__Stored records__
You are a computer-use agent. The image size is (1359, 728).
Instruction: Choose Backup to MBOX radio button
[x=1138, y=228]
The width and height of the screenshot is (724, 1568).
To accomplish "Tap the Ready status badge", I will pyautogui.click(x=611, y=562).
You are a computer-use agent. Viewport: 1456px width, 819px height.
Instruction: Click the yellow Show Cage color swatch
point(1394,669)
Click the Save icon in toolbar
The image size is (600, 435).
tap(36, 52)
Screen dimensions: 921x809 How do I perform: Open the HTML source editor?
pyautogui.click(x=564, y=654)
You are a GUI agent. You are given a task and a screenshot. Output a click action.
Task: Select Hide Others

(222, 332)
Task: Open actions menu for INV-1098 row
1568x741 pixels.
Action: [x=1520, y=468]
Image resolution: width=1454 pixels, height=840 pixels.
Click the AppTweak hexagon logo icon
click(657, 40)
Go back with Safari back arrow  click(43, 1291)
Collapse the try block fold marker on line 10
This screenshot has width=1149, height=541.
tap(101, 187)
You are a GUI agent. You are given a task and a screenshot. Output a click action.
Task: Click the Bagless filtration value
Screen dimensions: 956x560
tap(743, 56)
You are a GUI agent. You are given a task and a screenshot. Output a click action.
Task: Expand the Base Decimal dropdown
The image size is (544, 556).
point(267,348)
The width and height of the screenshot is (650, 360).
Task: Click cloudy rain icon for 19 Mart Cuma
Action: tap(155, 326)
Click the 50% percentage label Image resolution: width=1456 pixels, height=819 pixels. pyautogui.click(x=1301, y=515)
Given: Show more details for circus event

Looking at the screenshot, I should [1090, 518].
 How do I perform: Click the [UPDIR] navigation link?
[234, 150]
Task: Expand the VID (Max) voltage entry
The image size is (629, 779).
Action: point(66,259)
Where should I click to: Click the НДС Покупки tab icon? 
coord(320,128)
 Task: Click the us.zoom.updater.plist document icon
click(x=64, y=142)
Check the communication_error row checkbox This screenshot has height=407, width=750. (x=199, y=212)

__Your objective__
From the first line to the last, retype the records exactly.

__Task solution__
You are a computer-use agent. The image size is (1359, 728).
Instruction: Choose Backup to MBOX radio button
[x=1138, y=228]
The width and height of the screenshot is (724, 1568).
To accomplish "Tap the Ready status badge", I will pyautogui.click(x=611, y=562).
You are a computer-use agent. Viewport: 1456px width, 819px height.
Instruction: Click the yellow Show Cage color swatch
point(1394,669)
Click the Save icon in toolbar
The image size is (600, 435).
tap(36, 52)
Screen dimensions: 921x809 How do I perform: Open the HTML source editor?
pyautogui.click(x=564, y=654)
You are a GUI agent. You are given a task and a screenshot. Output a click action.
Task: Select Hide Others

(222, 332)
Task: Open actions menu for INV-1098 row
1568x741 pixels.
Action: [x=1520, y=468]
Image resolution: width=1454 pixels, height=840 pixels.
Click the AppTweak hexagon logo icon
click(657, 40)
Go back with Safari back arrow  click(43, 1291)
Collapse the try block fold marker on line 10
This screenshot has width=1149, height=541.
tap(101, 187)
You are a GUI agent. You are given a task and a screenshot. Output a click action.
Task: Click the Bagless filtration value
Screen dimensions: 956x560
tap(743, 56)
You are a GUI agent. You are given a task and a screenshot. Output a click action.
Task: Expand the Base Decimal dropdown
The image size is (544, 556).
point(267,348)
The width and height of the screenshot is (650, 360).
Task: Click cloudy rain icon for 19 Mart Cuma
Action: tap(155, 326)
Click the 50% percentage label Image resolution: width=1456 pixels, height=819 pixels. pyautogui.click(x=1301, y=515)
Given: Show more details for circus event

Looking at the screenshot, I should [1090, 518].
 How do I perform: Click the [UPDIR] navigation link?
[234, 150]
Task: Expand the VID (Max) voltage entry
The image size is (629, 779).
Action: point(66,259)
Where should I click to: Click the НДС Покупки tab icon? 
coord(320,128)
 Task: Click the us.zoom.updater.plist document icon
click(x=64, y=142)
Check the communication_error row checkbox This screenshot has height=407, width=750. (x=199, y=212)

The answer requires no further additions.